- THE PROBLEM
Every line from the beginning of the records below up to the one holding "Blogus (377, 2560)" should be quoted exactly; leave out the rest.

- PROVIDED MATERIAL
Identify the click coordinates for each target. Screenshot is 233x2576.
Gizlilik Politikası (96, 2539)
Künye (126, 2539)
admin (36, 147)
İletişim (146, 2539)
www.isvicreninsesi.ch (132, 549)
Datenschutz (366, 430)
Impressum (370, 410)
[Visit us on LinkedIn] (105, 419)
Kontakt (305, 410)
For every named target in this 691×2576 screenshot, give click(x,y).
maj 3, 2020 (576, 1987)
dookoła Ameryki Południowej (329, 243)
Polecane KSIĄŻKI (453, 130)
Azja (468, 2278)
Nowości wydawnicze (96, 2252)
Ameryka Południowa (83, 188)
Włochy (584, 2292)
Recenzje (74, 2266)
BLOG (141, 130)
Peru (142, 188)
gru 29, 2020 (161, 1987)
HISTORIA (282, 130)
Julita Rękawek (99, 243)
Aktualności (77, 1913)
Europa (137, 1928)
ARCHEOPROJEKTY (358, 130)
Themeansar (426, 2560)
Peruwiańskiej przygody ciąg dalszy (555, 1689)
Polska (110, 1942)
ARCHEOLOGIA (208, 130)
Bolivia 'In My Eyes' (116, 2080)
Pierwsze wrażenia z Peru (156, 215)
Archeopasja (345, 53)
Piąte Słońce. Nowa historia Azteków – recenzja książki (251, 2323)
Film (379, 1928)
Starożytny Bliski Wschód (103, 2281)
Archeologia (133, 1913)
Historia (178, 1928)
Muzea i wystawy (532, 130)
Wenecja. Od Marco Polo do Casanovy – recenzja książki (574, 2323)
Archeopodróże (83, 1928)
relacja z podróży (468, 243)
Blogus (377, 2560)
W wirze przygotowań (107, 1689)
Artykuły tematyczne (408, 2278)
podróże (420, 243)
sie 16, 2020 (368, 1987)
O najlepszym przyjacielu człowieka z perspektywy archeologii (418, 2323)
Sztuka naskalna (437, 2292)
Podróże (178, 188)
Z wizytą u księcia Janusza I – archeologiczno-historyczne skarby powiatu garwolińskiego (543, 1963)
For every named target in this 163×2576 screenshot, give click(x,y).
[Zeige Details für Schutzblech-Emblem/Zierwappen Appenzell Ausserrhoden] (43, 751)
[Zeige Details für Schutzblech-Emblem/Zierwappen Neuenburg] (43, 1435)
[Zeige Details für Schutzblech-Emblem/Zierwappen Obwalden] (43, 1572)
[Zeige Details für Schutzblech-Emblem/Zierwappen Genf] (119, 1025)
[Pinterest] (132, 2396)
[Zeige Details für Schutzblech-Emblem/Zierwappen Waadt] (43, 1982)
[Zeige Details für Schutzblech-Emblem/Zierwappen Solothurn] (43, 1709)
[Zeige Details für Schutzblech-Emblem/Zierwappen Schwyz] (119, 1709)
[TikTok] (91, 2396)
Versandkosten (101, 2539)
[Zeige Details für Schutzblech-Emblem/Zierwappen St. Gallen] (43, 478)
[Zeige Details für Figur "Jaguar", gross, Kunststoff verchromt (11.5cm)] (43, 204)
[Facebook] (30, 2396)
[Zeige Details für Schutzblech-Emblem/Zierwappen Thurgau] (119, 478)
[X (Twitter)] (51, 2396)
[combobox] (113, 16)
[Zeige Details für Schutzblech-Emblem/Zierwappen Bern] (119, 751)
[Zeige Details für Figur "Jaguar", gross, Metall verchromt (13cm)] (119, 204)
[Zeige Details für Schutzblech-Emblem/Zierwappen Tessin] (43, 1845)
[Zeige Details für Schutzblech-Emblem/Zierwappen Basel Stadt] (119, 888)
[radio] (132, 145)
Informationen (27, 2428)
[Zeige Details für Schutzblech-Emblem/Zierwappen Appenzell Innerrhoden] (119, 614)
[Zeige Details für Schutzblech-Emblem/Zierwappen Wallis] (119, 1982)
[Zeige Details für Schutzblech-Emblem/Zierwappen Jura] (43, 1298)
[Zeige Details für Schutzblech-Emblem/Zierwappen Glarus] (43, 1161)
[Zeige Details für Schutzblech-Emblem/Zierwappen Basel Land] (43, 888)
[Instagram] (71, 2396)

- EXERCISE SOLUTION
Identify the click coordinates for each target. Screenshot is 233x2576.
Gizlilik Politikası (96, 2539)
Künye (126, 2539)
admin (36, 147)
İletişim (146, 2539)
www.isvicreninsesi.ch (132, 549)
Datenschutz (366, 430)
Impressum (370, 410)
[Visit us on LinkedIn] (105, 419)
Kontakt (305, 410)
For every named target in this 691×2576 screenshot, give click(x,y).
maj 3, 2020 (576, 1987)
dookoła Ameryki Południowej (329, 243)
Polecane KSIĄŻKI (453, 130)
Azja (468, 2278)
Nowości wydawnicze (96, 2252)
Ameryka Południowa (83, 188)
Włochy (584, 2292)
Recenzje (74, 2266)
BLOG (141, 130)
Peru (142, 188)
gru 29, 2020 (161, 1987)
HISTORIA (282, 130)
Julita Rękawek (99, 243)
Aktualności (77, 1913)
Europa (137, 1928)
ARCHEOPROJEKTY (358, 130)
Themeansar (426, 2560)
Peruwiańskiej przygody ciąg dalszy (555, 1689)
Polska (110, 1942)
ARCHEOLOGIA (208, 130)
Bolivia 'In My Eyes' (116, 2080)
Pierwsze wrażenia z Peru (156, 215)
Archeopasja (345, 53)
Piąte Słońce. Nowa historia Azteków – recenzja książki (251, 2323)
Film (379, 1928)
Starożytny Bliski Wschód (103, 2281)
Archeologia (133, 1913)
Historia (178, 1928)
Muzea i wystawy (532, 130)
Wenecja. Od Marco Polo do Casanovy – recenzja książki (574, 2323)
Archeopodróże (83, 1928)
relacja z podróży (468, 243)
Blogus (377, 2560)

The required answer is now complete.